[Stored items]
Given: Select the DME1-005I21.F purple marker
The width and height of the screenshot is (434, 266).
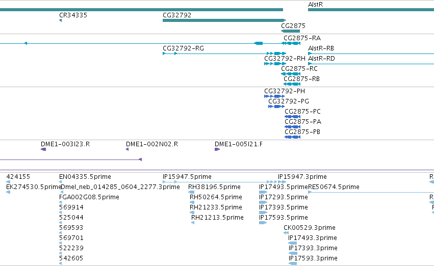Looking at the screenshot, I should coord(217,149).
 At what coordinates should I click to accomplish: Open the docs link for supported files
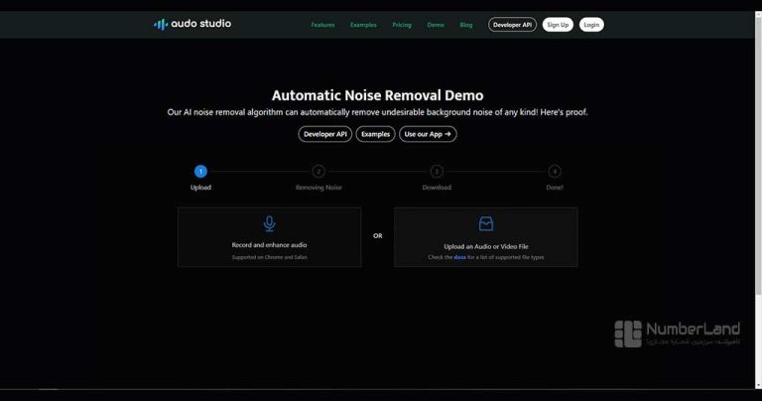pyautogui.click(x=459, y=257)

▶ [WHAT YOU ARE ASKED TO DO]:
In the answer, the lines from the one containing "The width and" to the end of the records above must be written out exactly, both ends included; the pictures must not appear.

▶ [ANSWER TO THIS PROBLEM]:
The width and height of the screenshot is (434, 266).
Looking at the screenshot, I should coord(217,149).
 At what coordinates should I click to accomplish: Open the docs link for supported files
pyautogui.click(x=459, y=257)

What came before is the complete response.